Problem: Go to the line with "How do I perform: Expand" in the entries below and write out every line from there through the line with "This screenshot has width=377, height=446.", exactly and without pictures.

%%

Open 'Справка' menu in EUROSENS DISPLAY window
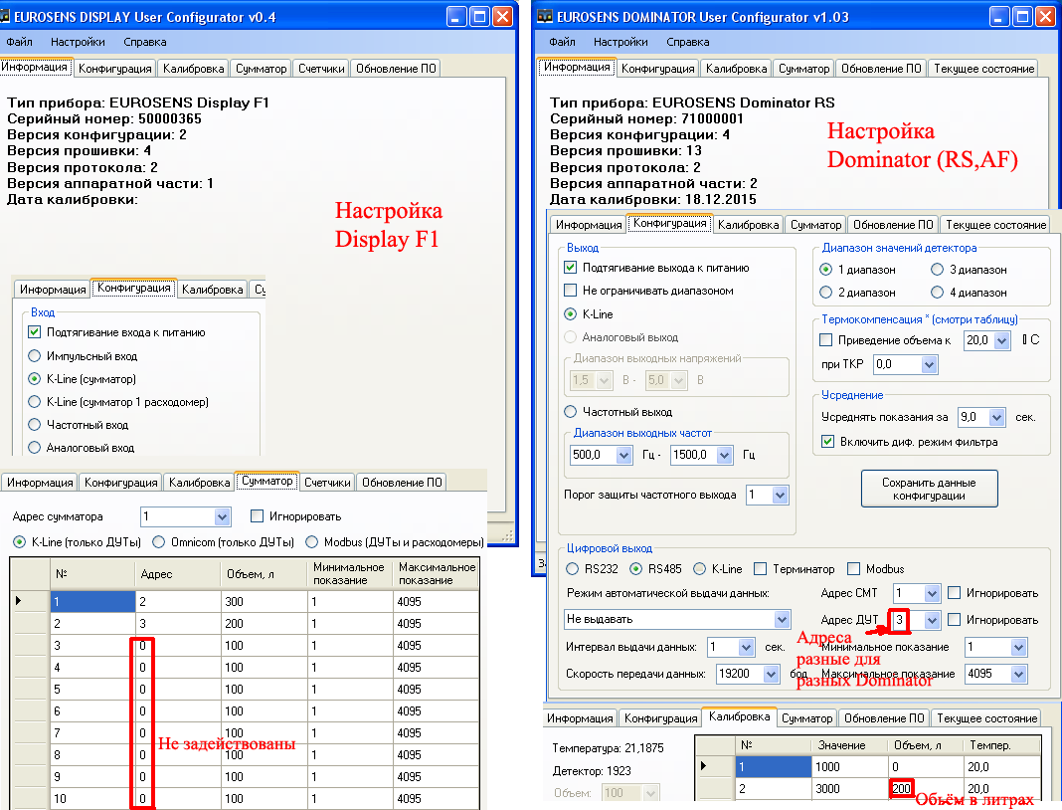The image size is (1062, 810). pyautogui.click(x=145, y=42)
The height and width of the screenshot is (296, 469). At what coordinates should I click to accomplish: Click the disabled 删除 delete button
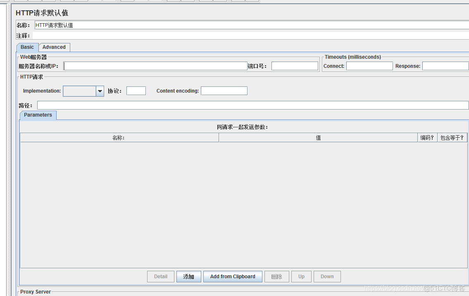coord(276,276)
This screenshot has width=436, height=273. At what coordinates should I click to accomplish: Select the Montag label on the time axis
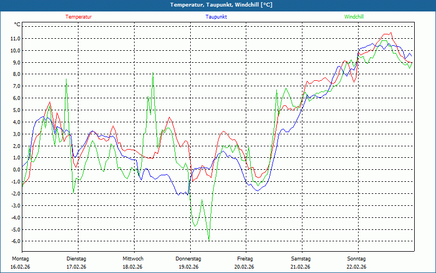(20, 259)
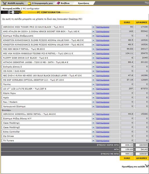Open the Help book icon
This screenshot has width=149, height=174.
[58, 3]
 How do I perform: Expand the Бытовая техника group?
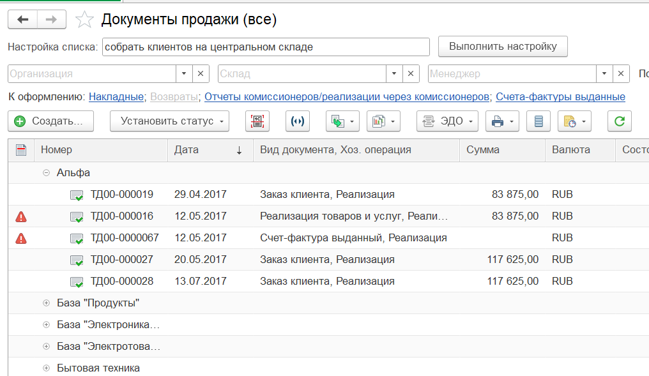pos(46,368)
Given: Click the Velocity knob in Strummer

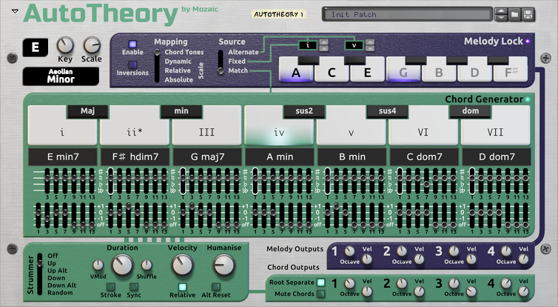Looking at the screenshot, I should (x=182, y=265).
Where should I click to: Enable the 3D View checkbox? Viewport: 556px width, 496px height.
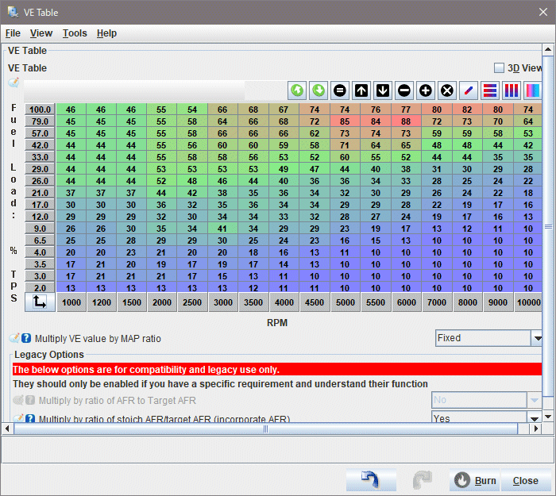click(499, 68)
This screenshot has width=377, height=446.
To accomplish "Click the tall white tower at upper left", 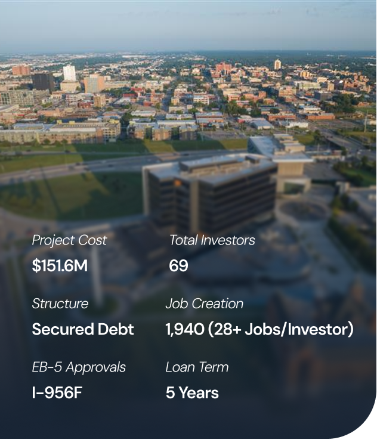I will pyautogui.click(x=70, y=73).
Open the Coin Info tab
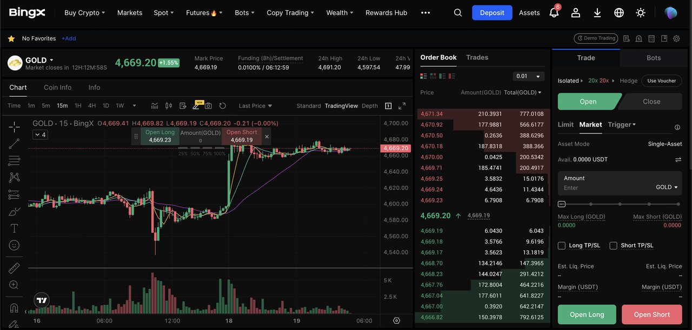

%%

Written reply:
 How do I perform: Expand the Бытовая техника group?
pos(46,368)
Given: Click the Velocity knob in Strummer

Looking at the screenshot, I should (x=182, y=265).
Where should I click to: Enable the 3D View checkbox? Viewport: 556px width, 496px height.
click(499, 68)
This screenshot has width=377, height=446.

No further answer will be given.